The Authoritarian Implications of Trump’s Antifa Terrorism Order
On September 22, 2025, Donald Trump signed an executive order designating “Antifa” as a domestic terrorist organization. The move came just days after the assassination of conservative activist Charlie Kirk, which Trump instantly blamed on “radical left wing political violence.” For the administration, the tragedy became a political opportunity: the chance to turn a diffuse left-wing movement into a foil for Trump’s authoritarian ambitions.

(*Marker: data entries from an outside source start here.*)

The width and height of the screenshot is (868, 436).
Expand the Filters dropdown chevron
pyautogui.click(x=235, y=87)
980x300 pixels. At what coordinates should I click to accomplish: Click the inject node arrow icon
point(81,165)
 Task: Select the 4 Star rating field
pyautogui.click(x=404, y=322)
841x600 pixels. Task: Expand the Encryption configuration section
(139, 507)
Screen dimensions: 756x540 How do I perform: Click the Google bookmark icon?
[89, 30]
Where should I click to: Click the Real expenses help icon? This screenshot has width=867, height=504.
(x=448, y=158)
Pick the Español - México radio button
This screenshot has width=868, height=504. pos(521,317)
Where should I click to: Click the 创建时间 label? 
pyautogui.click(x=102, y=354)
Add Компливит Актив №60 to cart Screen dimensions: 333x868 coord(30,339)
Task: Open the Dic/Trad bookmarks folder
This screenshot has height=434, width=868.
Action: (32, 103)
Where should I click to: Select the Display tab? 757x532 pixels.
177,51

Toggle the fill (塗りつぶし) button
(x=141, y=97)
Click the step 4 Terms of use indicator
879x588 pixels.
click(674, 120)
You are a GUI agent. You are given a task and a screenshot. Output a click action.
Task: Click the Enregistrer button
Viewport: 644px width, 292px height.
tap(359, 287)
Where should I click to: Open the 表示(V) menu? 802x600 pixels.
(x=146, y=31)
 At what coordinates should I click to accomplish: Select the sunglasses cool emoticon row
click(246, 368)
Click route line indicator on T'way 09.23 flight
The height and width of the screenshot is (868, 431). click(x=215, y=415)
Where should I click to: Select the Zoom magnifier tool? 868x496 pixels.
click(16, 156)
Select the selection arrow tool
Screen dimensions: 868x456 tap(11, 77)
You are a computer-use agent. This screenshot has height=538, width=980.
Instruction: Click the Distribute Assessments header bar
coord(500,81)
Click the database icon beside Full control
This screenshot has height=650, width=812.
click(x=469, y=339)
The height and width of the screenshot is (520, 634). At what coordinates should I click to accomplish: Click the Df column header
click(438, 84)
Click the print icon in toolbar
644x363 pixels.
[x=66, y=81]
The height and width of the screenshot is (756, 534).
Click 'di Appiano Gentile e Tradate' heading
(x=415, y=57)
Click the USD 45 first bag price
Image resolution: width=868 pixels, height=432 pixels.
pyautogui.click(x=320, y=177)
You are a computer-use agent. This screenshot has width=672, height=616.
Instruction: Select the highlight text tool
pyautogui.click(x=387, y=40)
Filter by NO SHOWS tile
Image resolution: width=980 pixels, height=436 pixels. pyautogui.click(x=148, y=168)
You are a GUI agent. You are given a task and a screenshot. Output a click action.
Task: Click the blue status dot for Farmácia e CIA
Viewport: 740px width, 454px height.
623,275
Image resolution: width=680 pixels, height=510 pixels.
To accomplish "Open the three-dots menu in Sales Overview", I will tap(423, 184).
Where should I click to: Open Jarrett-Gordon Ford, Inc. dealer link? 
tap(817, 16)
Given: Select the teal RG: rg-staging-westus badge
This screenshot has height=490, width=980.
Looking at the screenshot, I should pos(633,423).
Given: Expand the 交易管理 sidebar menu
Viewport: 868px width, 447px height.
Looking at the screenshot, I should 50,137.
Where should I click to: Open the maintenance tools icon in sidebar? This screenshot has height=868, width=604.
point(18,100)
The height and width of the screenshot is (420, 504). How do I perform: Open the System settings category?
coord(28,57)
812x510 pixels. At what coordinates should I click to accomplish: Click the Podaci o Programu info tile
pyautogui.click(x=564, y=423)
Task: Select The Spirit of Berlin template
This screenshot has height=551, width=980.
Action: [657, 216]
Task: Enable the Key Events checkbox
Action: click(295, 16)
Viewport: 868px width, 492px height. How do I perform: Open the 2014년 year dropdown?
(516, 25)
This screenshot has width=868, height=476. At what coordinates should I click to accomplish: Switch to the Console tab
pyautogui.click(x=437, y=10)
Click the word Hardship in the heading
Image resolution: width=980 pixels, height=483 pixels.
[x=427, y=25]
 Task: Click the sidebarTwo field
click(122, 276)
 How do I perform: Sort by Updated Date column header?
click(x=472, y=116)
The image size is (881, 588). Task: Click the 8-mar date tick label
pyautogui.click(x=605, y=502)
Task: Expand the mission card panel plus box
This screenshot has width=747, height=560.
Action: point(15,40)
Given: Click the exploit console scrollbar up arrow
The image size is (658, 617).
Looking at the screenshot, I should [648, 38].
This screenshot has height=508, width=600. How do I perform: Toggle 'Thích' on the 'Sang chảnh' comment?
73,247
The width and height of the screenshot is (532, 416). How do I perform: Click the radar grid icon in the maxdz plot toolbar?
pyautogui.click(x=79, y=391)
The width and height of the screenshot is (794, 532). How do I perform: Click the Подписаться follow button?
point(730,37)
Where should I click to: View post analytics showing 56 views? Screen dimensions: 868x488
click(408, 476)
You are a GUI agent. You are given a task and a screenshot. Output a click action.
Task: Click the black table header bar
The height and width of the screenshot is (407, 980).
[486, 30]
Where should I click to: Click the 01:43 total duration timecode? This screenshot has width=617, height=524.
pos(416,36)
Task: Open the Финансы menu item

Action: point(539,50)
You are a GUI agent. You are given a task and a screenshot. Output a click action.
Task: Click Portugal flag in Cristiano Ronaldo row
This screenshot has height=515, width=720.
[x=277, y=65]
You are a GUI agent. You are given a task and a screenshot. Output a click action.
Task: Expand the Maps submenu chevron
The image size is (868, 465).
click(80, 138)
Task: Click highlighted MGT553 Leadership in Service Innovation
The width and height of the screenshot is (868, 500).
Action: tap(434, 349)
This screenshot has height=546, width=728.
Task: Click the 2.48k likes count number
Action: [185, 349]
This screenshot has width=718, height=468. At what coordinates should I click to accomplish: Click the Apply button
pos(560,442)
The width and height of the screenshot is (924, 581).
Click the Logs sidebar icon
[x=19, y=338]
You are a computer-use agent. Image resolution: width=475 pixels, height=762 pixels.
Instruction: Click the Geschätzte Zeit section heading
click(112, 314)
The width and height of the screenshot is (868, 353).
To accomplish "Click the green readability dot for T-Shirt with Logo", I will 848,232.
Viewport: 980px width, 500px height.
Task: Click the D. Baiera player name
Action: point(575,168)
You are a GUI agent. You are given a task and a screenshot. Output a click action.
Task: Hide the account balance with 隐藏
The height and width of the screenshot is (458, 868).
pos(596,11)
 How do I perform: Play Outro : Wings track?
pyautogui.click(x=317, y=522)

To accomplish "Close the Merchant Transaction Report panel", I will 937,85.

This designation is unprecedented. The United States has no legal mechanism for labelling a domestic political movement as a terrorist organization. Antifa is not an organization but a loosely affiliated movement rooted in anti-fascism. Yet the Trump administration seized on outrage and fear to inflate the threat. From a political psychology perspective, this is a textbook case of authoritarian threat framing: use a crisis, exaggerate a danger, and expand executive power while eroding democratic norms.
The Executive Order as Political Theater
The order describes Antifa as a “militarist, anarchist enterprise that explicitly calls for the overthrow of the United States Government.” It instructs federal agencies to use “all applicable authorities” to “investigate, disrupt, and dismantle” Antifa activity. The scope is broad, encompassing “any person claiming to act on behalf of Antifa, or for which Antifa or any person claiming to act on behalf of Antifa provided material support.”
On its face, this seems sweeping and decisive. Yet the order cites no statute granting Trump authority to designate a domestic terrorist organization. Nor does it introduce new penalties. It is therefore largely symbolic. But political psychology reminds us that symbols can be potent. Authoritarian leaders rely on what scholars call threat inflation—the amplification of ambiguous dangers into existential threats. The designation is not about changing law; it is about changing perception.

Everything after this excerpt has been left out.